The infamous middle finger salute is recognized by nearly everyone in our society, but to someone from a foreign country, it may be incomprehensible – or even worse, interpreted as some kind of precopulatory come-on. Likewise, Americans are likely to be clueless about the common gestures of a different culture. Which raises an intriguing question – particularly in the context of recent findings that linked cultural differences between China and America to varying degrees of cooperative behavior – about how culture influences the human brain.
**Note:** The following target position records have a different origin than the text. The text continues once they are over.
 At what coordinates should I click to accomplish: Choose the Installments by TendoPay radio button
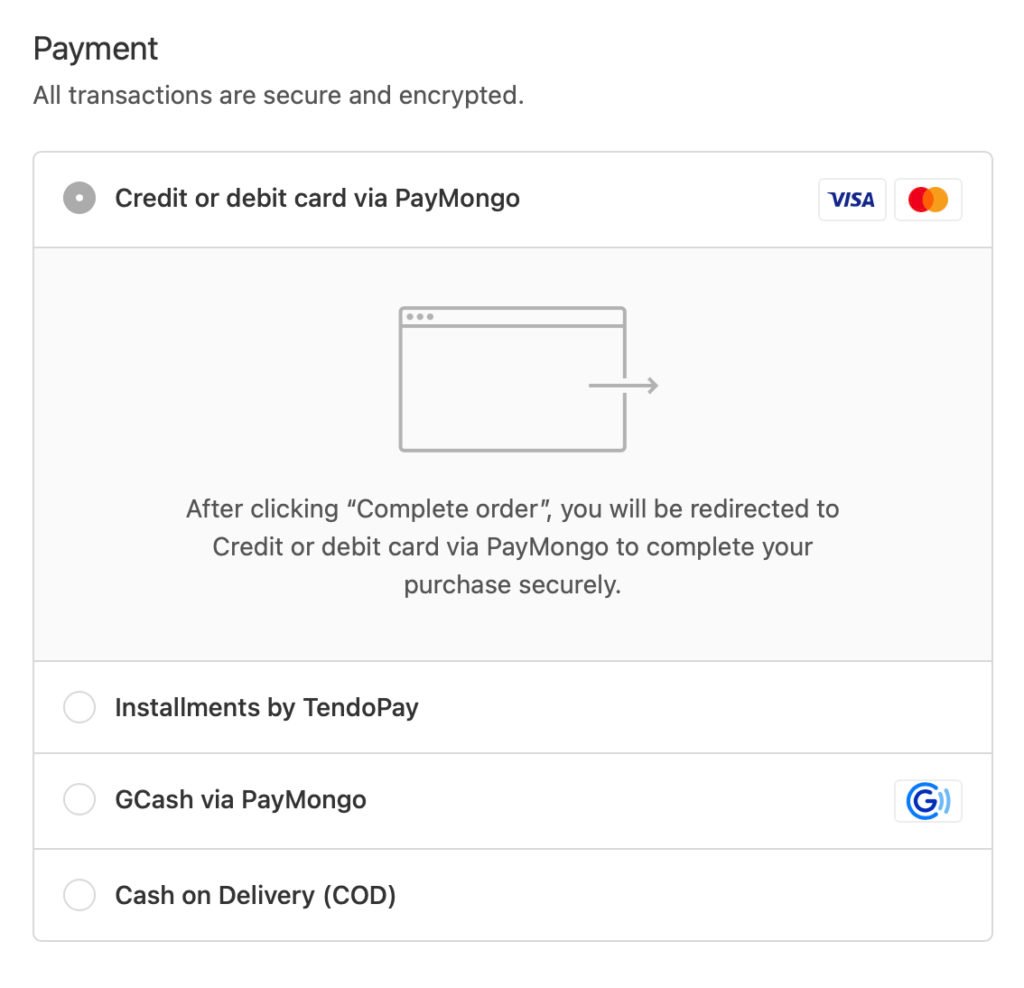pyautogui.click(x=79, y=708)
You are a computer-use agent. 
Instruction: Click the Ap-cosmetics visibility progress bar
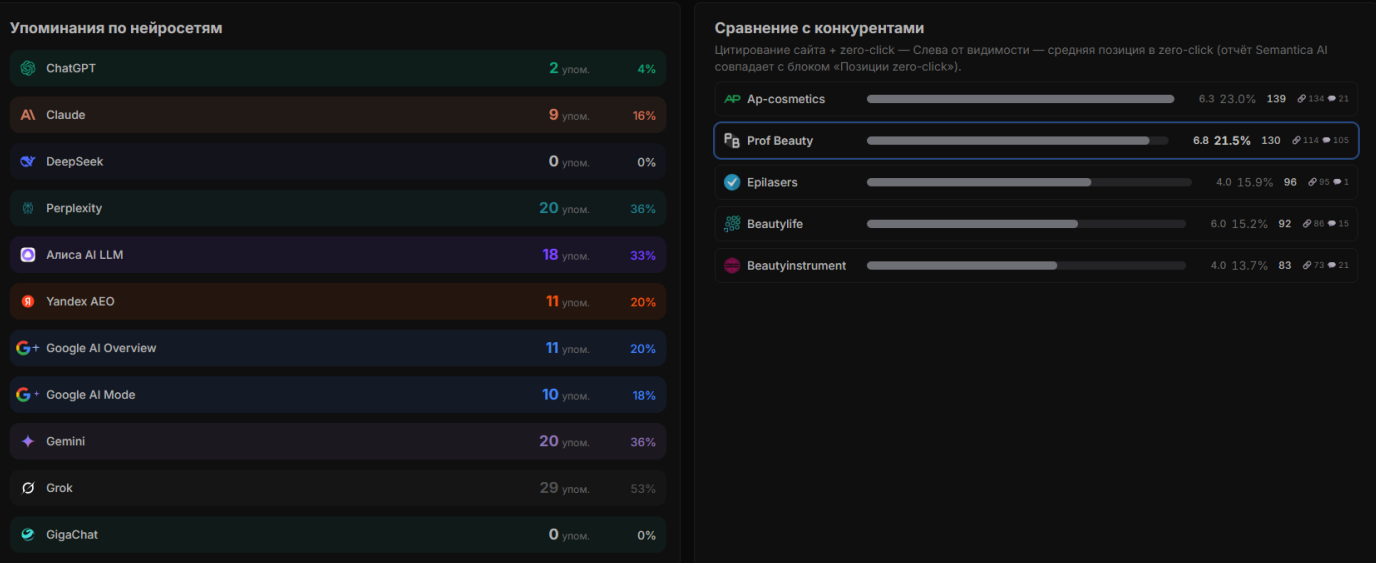tap(1021, 99)
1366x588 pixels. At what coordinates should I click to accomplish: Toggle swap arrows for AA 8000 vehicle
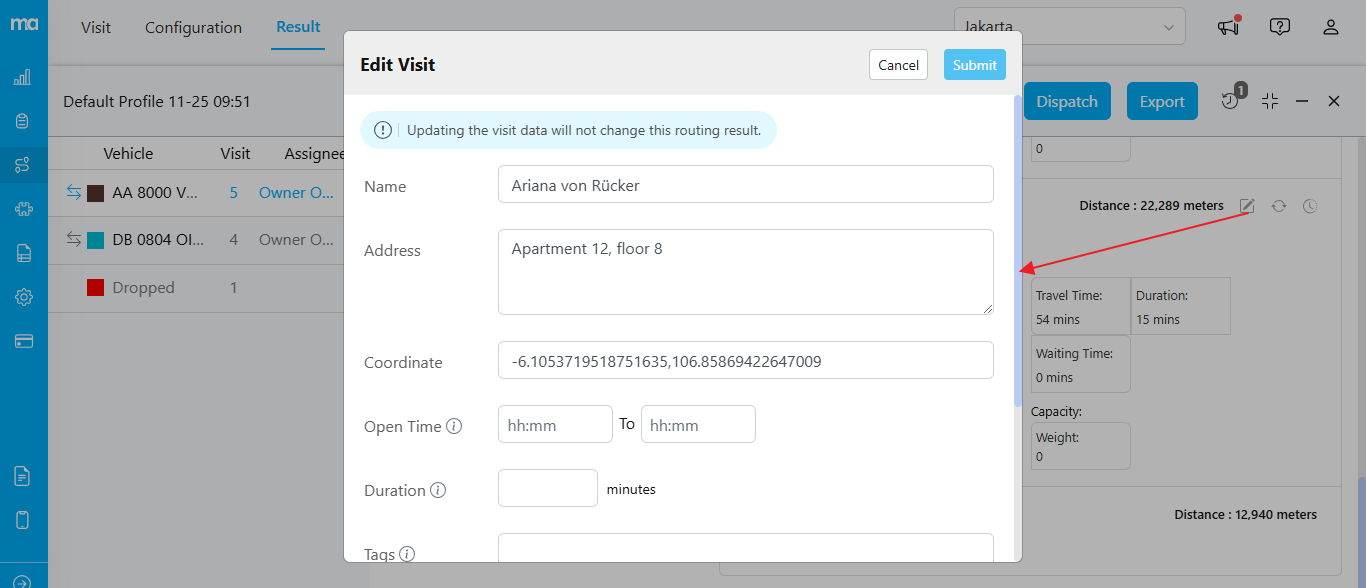[x=73, y=192]
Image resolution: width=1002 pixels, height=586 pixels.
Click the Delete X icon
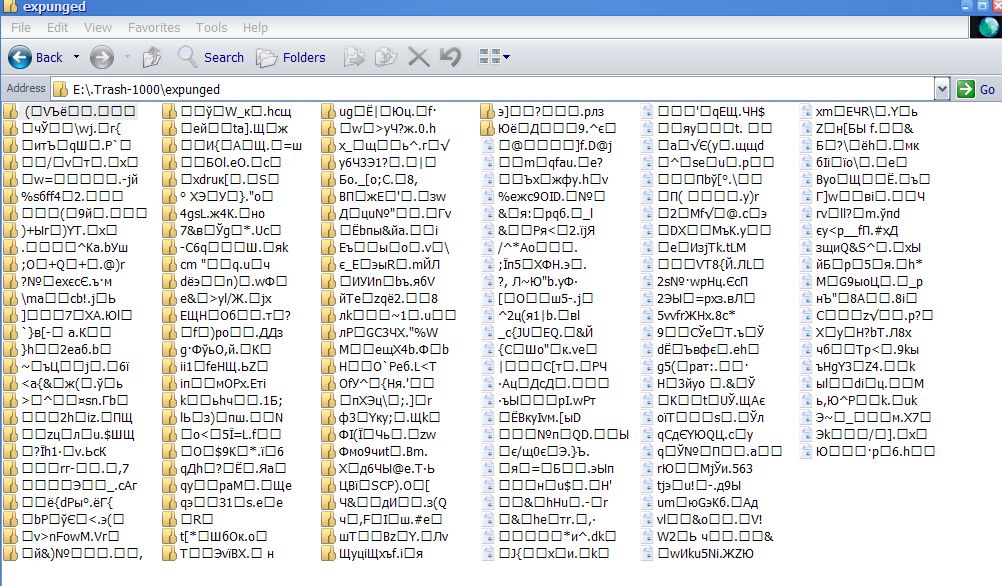coord(419,58)
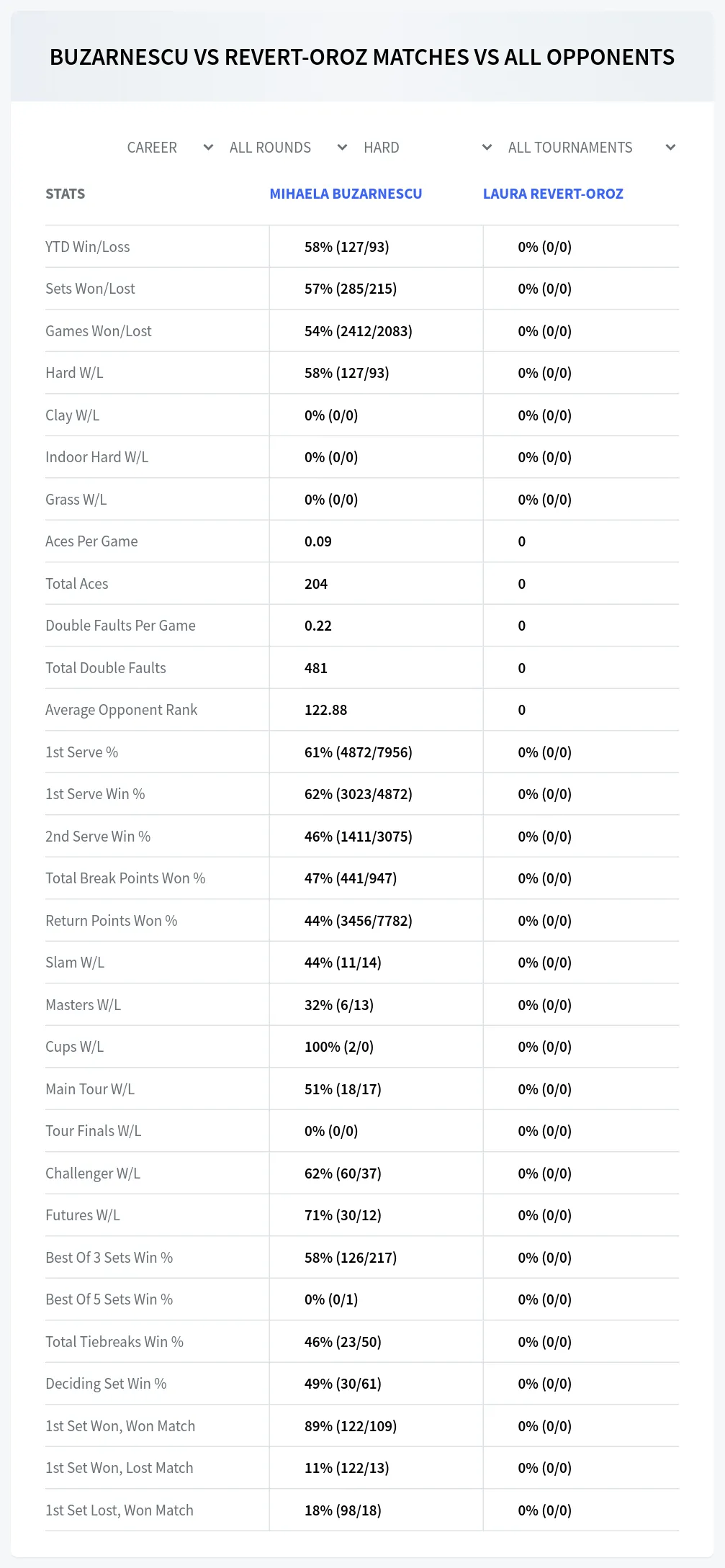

Istvan Molnar-Szakacs, a researcher at UCLA’s groovily-named Center for the Biology of Creativity, and Marco Iacoboni, director of the scarily-named Transcranial Magnetic Stimulation Lab at UCLA, contend that culture does indeed influence how the human brain develops. Their research, appearing in the current issue of PLoS ONE, looked specifically at the imprinting effects of culture on the brain’s mirror neuron network.
The researcher’s used two actors, one an American, the other a Nicaraguan, to perform a series of gestures – American, Nicaraguan, and meaningless hand gestures, to a group of American subjects. Transcranial magnetic stimulation was then used to gauge levels of “corticospinal excitability” – a measure of mirror neuron activity. They found that the American participants demonstrated higher mirror neuron activity while observing the American making gestures compared to the Nicaraguan. And when the Nicaraguan actor performed American gestures, the mirror neuron activation of the observers dropped.
“We believe these are some of the first data to show neurobiological responses to culture-specific stimuli,” said Molnar-Szakacs. “Our data show that both ethnicity and culture interact to influence activity in the brain, specifically within the mirror neuron network involved in social communication and interaction.”
“We are the heirs of communal but local traditions,” added Iacoboni. “Mirror neurons are the brain cells that help us in shaping our own culture. However, the neural mechanisms of mirroring that shape our assimilation of local traditions could also reveal other cultures, as long as such cross-cultural encounters are truly possible. All in all, our research suggests that with mirror neurons our brain mirrors people, not simply actions.”
According to the study, the neural systems supporting memory, empathy and general cognition encode information differently depending on who’s giving the information – a member of one’s own tribe, or an outsider. “An important conclusion from these results is that culture has a measurable influence on our brain and, as a result, our behavior. Researchers need to take this into consideration when drawing conclusions about brain function and human behavior,” noted Molnar-Szakacs. The findings, the researchers note, may also have implications for motor skill and language learning, intergroup communication, as well as the study of intergroup attitudes toward other cultures.